POLITICA

FHC vê risco de Brasil perder o que conquistou


A uma plateia de 1.200 pessoas reunidas em um jantar de gala ontem em Nova York, o ex-presidente Fernando Henrique Cardoso afirmou que os avanços construídos no Brasil a partir da Constituição de 1988 pareciam “desfazer-se no ar” nos últimos anos. Defendendo que o País se guie por “uma lanterna na proa, e não na popa”, o tucano disse esperar que os caminhos percorridos até hoje “não se percam”.

Para Fernando Henrique, essa “construção” de décadas foi feita por gerações e não permite que se diga “nunca neste País antes de mim fez-se tal e tal coisa” – uma referência ao bordão que marca os discursos de seu sucessor, o petista Luiz Inácio Lula da Silva. “Um país não se constrói senão pondo tijolo sobre tijolo, obra de gerações.”

FHC foi um dos dois homenageados em jantar oferecido no hotel Waldorf-Astoria pela Câmara de Comércio Brasil-Estados Unidos em Nova York. Desde 1970, a entidade dá o prêmio Pessoa do Ano a um brasileiro e a um americano que atuaram pela melhoria nas relações entre os dois países. O outro homenageado foi o ex-presidente Bill Clinton, cujo mandato coincidiu com grande parte do governo do tucano. O evento de ontem foi o mais concorrido das 45 edições do prêmio concedido pela câmara, que reúne 450 empresas dos dois países.

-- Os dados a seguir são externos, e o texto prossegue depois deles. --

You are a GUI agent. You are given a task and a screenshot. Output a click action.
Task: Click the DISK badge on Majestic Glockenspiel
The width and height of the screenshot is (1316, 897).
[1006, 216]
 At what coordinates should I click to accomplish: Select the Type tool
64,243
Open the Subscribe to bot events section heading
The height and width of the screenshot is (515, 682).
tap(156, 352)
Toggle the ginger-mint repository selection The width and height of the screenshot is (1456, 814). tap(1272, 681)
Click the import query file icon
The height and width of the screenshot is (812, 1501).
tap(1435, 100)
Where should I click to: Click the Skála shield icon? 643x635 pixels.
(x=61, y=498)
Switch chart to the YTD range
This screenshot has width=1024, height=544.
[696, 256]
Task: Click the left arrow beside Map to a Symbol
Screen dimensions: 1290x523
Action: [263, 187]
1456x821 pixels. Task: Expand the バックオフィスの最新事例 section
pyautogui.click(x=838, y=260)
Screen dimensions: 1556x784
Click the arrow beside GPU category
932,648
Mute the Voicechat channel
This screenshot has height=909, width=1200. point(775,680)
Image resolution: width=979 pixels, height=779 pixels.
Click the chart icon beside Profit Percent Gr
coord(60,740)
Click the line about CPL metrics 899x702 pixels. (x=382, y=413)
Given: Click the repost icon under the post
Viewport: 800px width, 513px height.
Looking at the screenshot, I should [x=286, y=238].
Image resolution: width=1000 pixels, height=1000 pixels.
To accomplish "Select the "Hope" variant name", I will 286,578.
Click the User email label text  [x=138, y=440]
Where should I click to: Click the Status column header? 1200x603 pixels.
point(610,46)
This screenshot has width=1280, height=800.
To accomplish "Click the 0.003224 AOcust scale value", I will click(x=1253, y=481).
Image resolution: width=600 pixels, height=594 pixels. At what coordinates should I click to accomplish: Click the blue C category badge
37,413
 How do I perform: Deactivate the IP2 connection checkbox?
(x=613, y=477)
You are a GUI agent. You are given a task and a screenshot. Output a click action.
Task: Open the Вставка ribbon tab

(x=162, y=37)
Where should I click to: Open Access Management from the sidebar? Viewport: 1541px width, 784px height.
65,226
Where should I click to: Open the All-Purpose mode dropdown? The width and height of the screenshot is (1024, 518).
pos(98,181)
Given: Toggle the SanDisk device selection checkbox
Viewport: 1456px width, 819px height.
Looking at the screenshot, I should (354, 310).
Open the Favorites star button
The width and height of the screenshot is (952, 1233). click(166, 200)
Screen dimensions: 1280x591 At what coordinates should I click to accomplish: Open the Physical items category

Em seu discurso de agradecimento, o ex-presidente preferiu não se referir aos casos de corrupção que afetam o governo petista, aos quais se referiu como práticas “não republicanas”. Disse que preferia “se calar” por estar no exterior.

Sem mencionar o nome da presidente Dilma Rousseff, o tucano criticou a política econômica do primeiro mandato da petista por manter medidas anticíclicas adotadas em resposta à crise de 2008. “O governo interpretou o que era política de conjuntura como um sinal para fazer marcha à ré”, observou. “Paulatinamente fomos voltando à expansão sem freios do setor estatal, ao descaso com as contas públicas, aos projetos megalômanos que já haviam caracterizado e inviabilizado o êxito de alguns governos do passado.”

O discurso caiu bem em uma plateia de tucanos, como os senadores Aécio Neves (MG) e José Serra (SP) e o governador de São Paulo, Geraldo Alckmin, além de simpatizantes do partido. O único político presente de fora do PSDB era o ex-senador José Sarney (PMDB).

Do setor financeiro, estavam os presidentes do Bradesco, Luiz Carlos Trabuco Cappi; do Itaú, Roberto Setubal; e do BTG Pactual, André Esteves, além de José Olympio, do Credit Suisse, e do presidente do conselho do Itaú, Pedro Moreira Salles. Os empresários Rubens Ometto e José Luís Cutrale também foram convidados para o jantar, que teve wrap de salmão defumado e cherne com camarões e aspargos e ingressos a partir de US$ 1 mil.

Quando o homenageado subiu ao palco, ouviu-se um grito: “Volta, presidente”. O publicitário Nizan Guanaes foi na mesma linha em seu discurso. “Temos saudades de você, presidente”, disse, sob aplausos.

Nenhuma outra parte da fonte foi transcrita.